China a Serious Threat
As the dollar begins its descent, China’s renminbi is starting to fill the void thanks to fiscal stimulus and foreign investments since the start of the pandemic.
“In 2015, only 2% of Chinese markets were open to foreigners. Now it’s over 60% [but] if you look at the relative pricing, and so on, it’s a whole different story because they’re not doing quantitative easing,” said Dalio. “They still have an attractive bond market. They have attractive capital markets that are more open. And as they’re more open, big investors – institutional investors, central banks, and so on – view themselves as underweighted there,” meaning their holdings in China are insufficient, relative to the returns they can generate.
These foreign investments can translate to added strength to the Chinese renminbi.
“When you buy a Chinese financial asset, like buying an American financial asset, you have to buy their currency. So it’s supportive to their currency and it’s also supportive to their assets,” said Dalio.
China gains the capacity to bill and lend in its currency when there are capital inflows.
“China has been very reticent to do that [so as] not to disrupt the system. But you’re seeing more of the internationalization of the renminbi. It has appeal for borrowers and lenders. That dynamic is really following the same arc of monetary systems and empires pattern.”
“Don’t Confuse the Real Economy With the Financial Economy”
This last point, Dalio made very clear. He said a homeowner may feel richer because the price of his house has soared, but he’s still living in the same house.
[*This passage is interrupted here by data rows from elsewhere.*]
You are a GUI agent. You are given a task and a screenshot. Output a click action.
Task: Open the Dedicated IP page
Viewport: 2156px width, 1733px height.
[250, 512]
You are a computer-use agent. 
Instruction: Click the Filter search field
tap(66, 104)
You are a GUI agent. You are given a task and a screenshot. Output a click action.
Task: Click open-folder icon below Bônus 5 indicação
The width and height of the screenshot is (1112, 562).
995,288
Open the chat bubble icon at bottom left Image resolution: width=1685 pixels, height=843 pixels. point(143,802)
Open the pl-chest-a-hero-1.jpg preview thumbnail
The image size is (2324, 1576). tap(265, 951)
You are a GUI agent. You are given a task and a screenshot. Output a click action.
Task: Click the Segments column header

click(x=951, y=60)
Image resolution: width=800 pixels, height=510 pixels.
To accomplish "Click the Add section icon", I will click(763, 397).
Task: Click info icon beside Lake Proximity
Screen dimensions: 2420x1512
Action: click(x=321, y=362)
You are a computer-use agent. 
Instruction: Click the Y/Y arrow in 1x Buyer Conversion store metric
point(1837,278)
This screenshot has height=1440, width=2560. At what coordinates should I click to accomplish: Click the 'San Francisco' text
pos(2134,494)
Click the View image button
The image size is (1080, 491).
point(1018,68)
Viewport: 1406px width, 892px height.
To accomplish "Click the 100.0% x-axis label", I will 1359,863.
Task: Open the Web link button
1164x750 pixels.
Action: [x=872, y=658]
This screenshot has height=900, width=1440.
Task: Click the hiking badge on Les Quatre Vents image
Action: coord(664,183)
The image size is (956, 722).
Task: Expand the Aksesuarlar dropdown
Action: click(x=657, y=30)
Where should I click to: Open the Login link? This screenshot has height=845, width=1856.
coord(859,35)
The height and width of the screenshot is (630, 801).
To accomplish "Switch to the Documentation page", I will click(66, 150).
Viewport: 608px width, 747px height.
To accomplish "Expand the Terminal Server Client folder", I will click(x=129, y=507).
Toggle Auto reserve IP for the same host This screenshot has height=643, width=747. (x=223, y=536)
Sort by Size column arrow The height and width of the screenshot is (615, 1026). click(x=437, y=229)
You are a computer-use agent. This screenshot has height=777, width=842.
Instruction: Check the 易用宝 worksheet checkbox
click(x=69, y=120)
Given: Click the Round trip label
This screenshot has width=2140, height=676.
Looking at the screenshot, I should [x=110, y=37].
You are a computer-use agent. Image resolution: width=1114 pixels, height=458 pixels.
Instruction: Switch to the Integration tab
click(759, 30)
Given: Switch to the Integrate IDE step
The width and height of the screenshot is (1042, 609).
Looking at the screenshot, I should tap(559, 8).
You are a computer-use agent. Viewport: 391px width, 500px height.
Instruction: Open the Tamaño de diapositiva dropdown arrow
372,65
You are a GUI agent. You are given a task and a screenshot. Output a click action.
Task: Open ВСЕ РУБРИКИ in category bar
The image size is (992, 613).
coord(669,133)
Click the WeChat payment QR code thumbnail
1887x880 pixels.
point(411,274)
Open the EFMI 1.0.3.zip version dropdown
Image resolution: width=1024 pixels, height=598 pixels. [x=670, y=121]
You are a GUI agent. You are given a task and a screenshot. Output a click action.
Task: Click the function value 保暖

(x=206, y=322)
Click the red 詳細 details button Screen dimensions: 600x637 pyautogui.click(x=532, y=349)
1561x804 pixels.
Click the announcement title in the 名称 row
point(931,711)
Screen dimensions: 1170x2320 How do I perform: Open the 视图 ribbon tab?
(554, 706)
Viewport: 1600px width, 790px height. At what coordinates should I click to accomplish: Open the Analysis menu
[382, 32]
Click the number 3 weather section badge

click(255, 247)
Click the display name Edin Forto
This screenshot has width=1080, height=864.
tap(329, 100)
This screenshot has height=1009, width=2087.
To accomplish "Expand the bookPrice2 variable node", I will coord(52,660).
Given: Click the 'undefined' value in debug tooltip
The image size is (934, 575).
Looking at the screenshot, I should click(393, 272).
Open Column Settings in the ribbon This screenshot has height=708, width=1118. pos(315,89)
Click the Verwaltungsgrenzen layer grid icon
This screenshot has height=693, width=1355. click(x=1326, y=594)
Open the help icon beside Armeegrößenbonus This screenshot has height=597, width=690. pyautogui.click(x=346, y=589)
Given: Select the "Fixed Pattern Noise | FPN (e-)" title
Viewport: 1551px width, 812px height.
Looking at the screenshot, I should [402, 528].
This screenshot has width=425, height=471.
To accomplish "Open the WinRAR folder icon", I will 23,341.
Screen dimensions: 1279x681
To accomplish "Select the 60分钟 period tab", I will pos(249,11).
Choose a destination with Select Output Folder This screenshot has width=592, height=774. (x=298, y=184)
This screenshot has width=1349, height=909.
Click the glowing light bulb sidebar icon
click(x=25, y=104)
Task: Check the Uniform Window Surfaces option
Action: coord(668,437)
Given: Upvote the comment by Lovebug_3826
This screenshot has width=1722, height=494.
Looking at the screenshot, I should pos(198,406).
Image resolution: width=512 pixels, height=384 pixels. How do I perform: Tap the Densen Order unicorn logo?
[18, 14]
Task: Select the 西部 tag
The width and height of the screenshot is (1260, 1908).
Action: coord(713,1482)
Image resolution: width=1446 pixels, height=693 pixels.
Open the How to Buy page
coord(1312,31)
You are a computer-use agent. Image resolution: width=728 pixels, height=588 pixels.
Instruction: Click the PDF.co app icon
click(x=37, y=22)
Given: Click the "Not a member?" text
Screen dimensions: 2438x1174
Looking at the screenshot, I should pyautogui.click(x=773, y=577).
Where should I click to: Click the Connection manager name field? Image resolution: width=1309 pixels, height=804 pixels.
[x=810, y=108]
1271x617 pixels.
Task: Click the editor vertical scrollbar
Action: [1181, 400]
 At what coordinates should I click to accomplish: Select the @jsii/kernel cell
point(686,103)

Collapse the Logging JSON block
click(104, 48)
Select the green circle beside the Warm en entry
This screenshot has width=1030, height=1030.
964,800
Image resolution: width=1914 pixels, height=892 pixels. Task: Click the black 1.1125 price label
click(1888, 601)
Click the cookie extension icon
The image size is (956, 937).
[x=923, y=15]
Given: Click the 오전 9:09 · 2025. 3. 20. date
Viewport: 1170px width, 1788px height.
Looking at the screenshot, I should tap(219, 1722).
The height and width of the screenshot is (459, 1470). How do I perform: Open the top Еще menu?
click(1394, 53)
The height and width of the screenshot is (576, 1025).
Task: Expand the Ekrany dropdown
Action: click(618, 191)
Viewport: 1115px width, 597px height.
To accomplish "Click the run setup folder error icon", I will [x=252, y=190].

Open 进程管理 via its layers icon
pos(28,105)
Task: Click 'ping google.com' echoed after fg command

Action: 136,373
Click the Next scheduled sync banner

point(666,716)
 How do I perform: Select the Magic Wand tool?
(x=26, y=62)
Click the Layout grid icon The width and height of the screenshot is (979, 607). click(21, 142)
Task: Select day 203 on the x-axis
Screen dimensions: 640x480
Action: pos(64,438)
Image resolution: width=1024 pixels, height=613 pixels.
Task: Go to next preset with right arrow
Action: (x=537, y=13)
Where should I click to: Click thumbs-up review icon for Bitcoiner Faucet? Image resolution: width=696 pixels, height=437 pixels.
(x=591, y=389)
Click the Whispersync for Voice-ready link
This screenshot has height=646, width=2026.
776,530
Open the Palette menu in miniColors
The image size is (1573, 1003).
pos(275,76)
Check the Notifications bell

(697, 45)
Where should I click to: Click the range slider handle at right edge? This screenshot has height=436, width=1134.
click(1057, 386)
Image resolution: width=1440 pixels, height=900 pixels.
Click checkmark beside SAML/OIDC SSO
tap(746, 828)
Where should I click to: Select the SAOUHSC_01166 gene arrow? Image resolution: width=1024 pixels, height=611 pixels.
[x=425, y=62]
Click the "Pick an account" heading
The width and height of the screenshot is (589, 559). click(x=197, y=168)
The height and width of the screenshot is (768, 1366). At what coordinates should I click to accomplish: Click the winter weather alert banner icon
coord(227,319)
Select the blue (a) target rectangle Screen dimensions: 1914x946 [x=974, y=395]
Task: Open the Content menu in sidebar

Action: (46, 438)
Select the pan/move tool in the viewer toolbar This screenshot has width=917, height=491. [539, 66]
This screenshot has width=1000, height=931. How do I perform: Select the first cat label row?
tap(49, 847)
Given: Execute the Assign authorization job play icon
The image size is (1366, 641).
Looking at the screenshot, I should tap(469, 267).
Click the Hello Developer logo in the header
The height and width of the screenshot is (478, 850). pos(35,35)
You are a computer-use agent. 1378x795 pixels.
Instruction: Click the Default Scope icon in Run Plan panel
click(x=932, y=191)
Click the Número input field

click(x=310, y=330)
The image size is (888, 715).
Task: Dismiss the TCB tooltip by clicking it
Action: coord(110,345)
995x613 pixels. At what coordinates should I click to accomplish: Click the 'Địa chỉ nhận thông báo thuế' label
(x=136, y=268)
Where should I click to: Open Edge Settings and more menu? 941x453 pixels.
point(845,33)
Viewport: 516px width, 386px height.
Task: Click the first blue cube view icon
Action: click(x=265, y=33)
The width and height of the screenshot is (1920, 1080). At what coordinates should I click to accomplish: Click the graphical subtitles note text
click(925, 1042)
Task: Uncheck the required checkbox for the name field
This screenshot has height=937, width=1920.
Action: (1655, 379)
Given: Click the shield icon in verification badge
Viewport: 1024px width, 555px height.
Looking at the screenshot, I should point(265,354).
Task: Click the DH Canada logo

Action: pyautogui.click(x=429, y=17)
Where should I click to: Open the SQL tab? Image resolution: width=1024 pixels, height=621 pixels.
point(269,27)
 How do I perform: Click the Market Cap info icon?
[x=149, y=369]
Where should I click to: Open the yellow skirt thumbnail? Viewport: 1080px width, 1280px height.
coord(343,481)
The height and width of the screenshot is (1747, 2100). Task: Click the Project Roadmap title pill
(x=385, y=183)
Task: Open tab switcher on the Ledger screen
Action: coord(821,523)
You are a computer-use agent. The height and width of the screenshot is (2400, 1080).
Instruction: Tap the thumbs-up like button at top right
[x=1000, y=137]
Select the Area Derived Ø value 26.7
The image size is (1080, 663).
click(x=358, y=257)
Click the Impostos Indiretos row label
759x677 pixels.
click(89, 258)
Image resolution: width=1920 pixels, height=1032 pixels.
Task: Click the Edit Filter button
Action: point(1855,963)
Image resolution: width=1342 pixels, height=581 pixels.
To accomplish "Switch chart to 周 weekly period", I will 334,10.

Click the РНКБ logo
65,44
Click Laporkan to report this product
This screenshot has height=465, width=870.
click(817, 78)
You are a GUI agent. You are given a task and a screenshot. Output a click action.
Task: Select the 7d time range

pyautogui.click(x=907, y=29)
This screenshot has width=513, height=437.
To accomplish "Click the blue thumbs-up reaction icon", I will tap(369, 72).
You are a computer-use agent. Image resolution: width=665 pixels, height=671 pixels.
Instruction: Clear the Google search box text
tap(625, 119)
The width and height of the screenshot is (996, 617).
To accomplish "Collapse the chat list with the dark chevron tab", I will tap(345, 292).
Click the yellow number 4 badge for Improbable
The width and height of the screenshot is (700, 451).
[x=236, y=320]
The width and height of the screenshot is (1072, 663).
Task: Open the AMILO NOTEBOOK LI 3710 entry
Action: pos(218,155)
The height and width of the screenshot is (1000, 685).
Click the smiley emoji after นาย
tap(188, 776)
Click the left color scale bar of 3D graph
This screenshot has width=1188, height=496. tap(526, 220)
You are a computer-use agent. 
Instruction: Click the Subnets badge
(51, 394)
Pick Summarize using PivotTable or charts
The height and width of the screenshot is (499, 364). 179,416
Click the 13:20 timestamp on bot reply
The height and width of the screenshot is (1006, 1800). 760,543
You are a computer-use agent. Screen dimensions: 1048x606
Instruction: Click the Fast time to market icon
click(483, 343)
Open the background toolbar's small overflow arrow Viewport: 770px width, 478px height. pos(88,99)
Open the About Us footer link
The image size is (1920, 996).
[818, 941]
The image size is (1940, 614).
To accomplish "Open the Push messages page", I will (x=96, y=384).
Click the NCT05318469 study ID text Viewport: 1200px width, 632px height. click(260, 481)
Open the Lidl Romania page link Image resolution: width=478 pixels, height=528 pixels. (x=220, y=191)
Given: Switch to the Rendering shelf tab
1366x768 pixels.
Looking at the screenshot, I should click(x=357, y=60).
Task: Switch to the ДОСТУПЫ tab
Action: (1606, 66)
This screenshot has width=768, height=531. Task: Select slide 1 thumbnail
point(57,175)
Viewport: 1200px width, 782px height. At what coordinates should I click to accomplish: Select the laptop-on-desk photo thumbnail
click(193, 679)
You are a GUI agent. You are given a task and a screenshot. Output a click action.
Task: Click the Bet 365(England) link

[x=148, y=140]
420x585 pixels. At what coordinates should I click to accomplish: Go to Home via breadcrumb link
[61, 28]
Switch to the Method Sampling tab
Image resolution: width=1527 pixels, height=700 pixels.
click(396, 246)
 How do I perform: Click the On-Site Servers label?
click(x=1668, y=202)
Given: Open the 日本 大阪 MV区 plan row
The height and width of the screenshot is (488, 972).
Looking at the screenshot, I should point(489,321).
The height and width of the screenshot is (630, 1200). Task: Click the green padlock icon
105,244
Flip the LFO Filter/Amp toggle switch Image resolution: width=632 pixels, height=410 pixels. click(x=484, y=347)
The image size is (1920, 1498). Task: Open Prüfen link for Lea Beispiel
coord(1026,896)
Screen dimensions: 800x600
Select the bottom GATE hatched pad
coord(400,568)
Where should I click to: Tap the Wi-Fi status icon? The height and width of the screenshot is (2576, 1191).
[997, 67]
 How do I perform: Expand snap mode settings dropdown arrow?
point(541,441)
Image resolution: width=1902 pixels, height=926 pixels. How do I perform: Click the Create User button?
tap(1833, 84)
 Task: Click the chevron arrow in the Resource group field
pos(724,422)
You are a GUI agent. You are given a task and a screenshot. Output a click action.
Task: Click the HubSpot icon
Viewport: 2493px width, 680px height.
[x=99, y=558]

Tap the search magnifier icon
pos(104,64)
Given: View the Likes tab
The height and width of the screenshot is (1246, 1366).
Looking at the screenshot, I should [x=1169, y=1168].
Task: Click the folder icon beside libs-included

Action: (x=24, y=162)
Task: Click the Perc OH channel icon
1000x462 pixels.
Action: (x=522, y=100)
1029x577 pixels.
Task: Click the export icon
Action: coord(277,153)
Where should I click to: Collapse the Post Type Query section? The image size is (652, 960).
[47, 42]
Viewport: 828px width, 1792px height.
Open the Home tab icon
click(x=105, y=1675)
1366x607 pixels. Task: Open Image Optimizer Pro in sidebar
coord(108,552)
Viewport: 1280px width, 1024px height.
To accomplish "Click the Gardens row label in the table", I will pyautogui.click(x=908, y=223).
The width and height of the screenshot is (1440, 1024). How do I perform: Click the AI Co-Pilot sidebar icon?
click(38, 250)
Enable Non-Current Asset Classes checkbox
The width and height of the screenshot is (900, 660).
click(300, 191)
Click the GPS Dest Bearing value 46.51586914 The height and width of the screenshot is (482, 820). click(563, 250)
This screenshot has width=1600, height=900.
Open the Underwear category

“The world is going to change at an incredibly fast pace,” said Dalio. “Whoever wins the technology race wins it all economically and militarily. That’s what the next five years look like.”
As inflation looms and the Biden administration continues pumping money into the system, the threat of currency collapse becomes more and more real every day. Dalio doesn’t believe going all-cash is the answer and investing in crypto has its shortcomings.
Nevertheless, it seems like staying invested in hard assets whether that be crypto, gold, or real estate could be your safest bet right now.